テニスファンの心を奪う西岡良仁。170cmで世界と戦う卓越した分析力

  • 内田暁●取材・文 text by Uchida Akatsuki
  • photo by AFLO

 彼は観察者であり、得た情報を分析するアナリストであり、そして何より、導き出した策を自ら実践するアスリートである――。

「けっこう、ほかの人の試合や動画は見るほうだと思います。最近はとくに、時間さえあれば見ています」

 本人もそう認める研究熱と分析力こそが、170cmの小柄な身体で世界と戦う彼の武器だ。

 シンシナティ・マスターズでは錦織圭も破った西岡良仁 シンシナティ・マスターズでは錦織圭も破った西岡良仁 さらには、いかに劣勢になろうともボールに食らいつき、頭をフル回転させながら逆転への策をはじき出す不屈の勢は、自ずと見る者の心を打つ。今や西岡良仁の名は、海外のテニスファンの間でも浸透し、彼の試合を見たいと会場に足を運ぶ者もいるほどだ。

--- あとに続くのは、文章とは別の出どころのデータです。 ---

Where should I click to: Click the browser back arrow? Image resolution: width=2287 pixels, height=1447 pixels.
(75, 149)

 昨年の年間最終ランキングは75位で、現在のそれは73位。数字だけを見れば横ばいの1年だが、その内訳を仔細に見れば、進化の足跡が浮かび上がる。

 たとえば今季の西岡は、下部大会には一切出ず、ATPツアーのみに参戦してシーズンを終えた。3月のインディアンウェルズ・マスターズでは、22位のロベルト・バウティスタ・アグート(スペイン)らを破ってベスト16へと進出。全仏オープンの2回戦では、198cmのフアン・マルティン・デル・ポトロ(アルゼンチン)を向こうにまわし、4時間に迫るフルセットの死闘を演じた。

 7月のシティ・オープンでは18位のダビド・ゴファン(ベルギー)に競り勝ち、8月のシンシナティ・マスターズでは、5位の錦織圭を含む4人のトップ50の選手を撃破し、ベスト8へと躍進。戦いの舞台を上げてなお維持したランキングは、その内に確実な成長の轍(わだち)を刻んでいる。

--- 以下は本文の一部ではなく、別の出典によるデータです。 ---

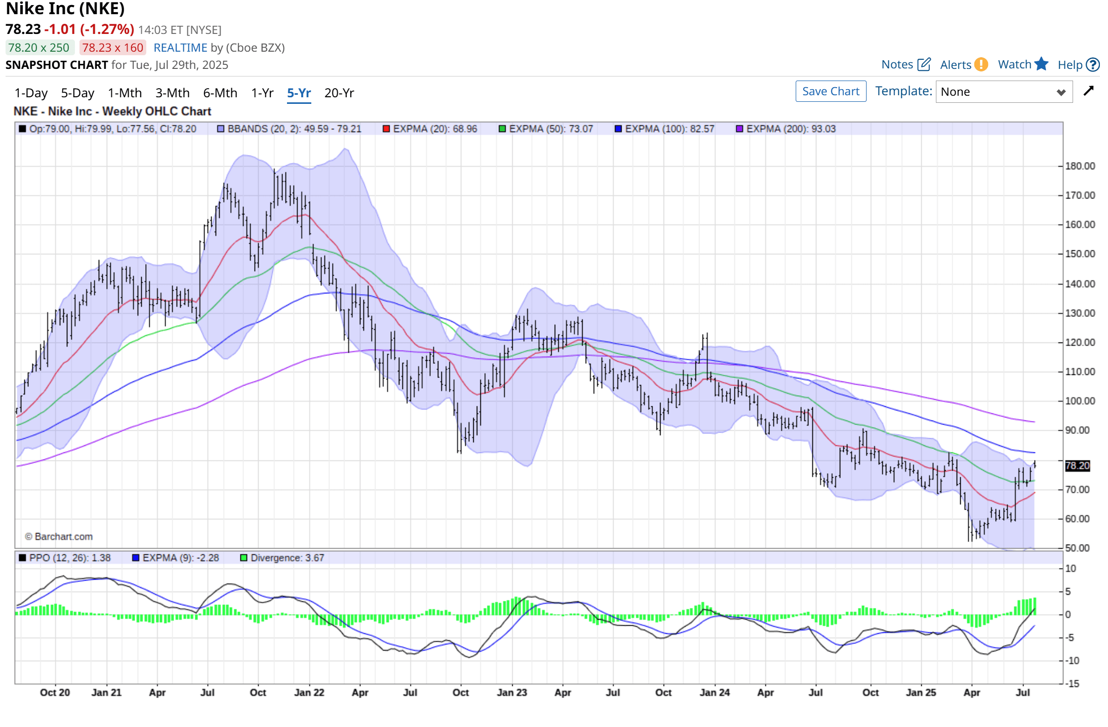
Task: Click the 78.20 price label marker
Action: [1077, 466]

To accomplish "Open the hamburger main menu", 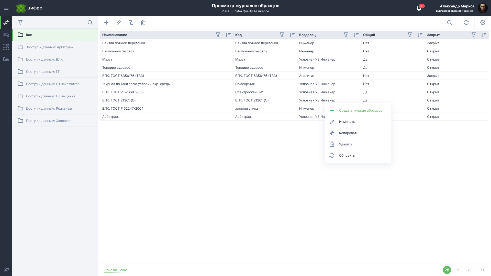I will point(6,8).
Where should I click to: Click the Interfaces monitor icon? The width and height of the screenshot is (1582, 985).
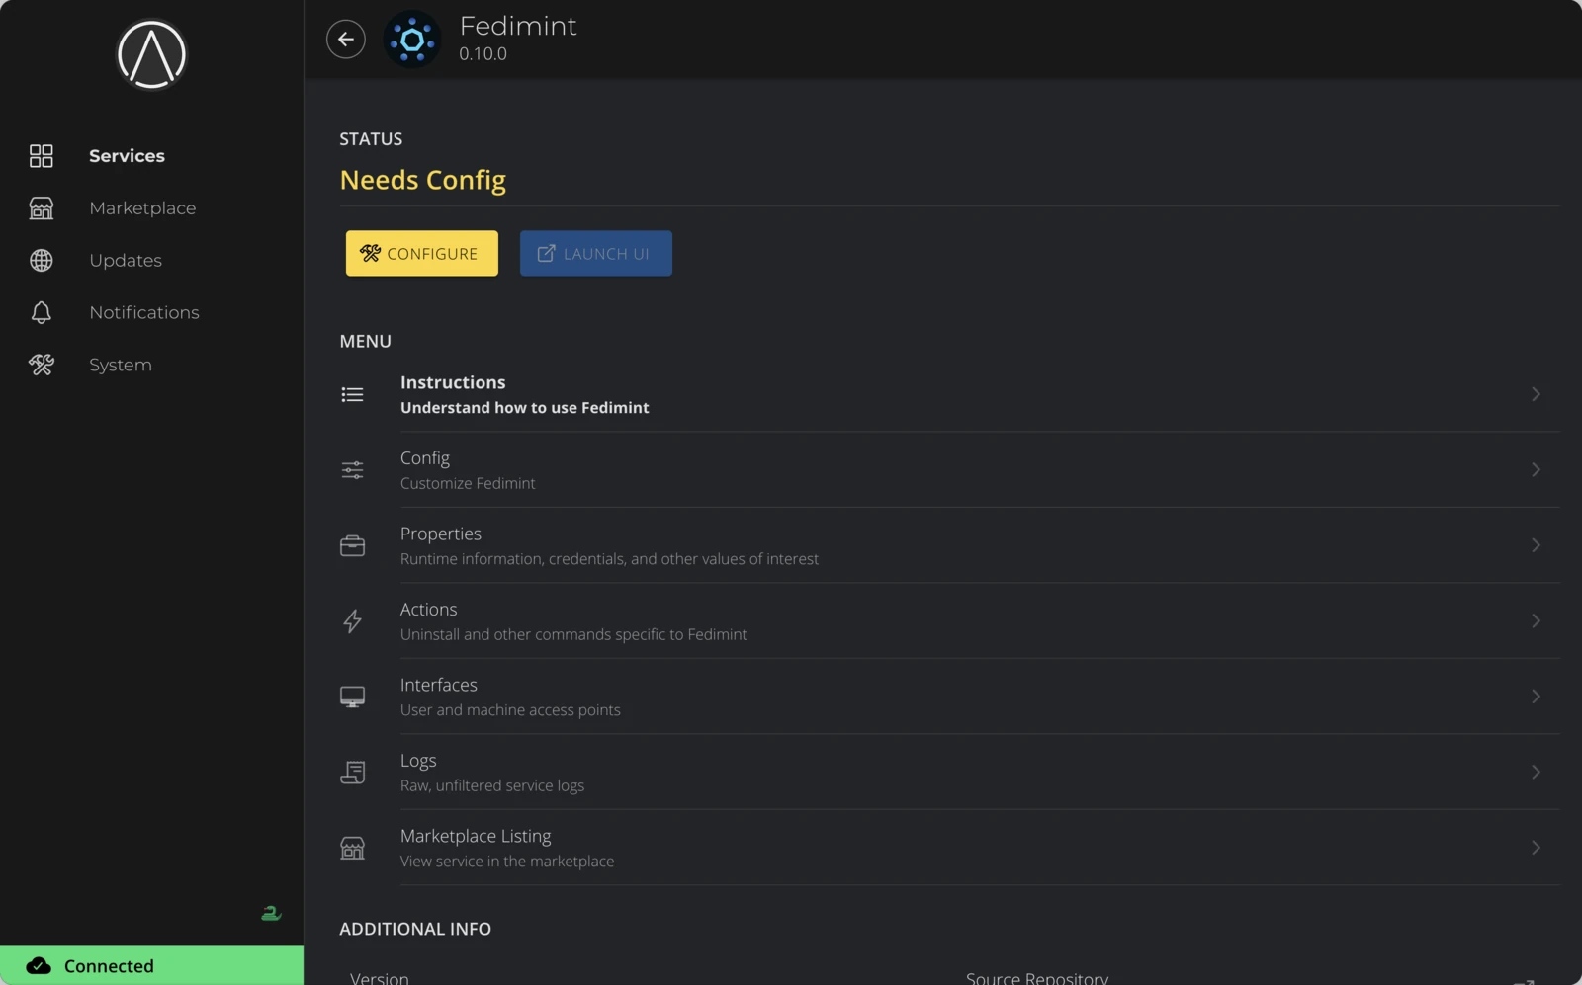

 今季の西岡のプレーには、誰の目にも明らかな変化があった。それは、フォアハンドの攻撃力と、ネットプレーの向上である。

 フォアハンドの強化は、ここ数年の徹底したフィジカルトレーニングの賜物だろう。ただ、それ以上に大きいのは、上位選手との戦いを重ねた経験のなかから、本人が身をもって確信した勝負の世界の道理だ。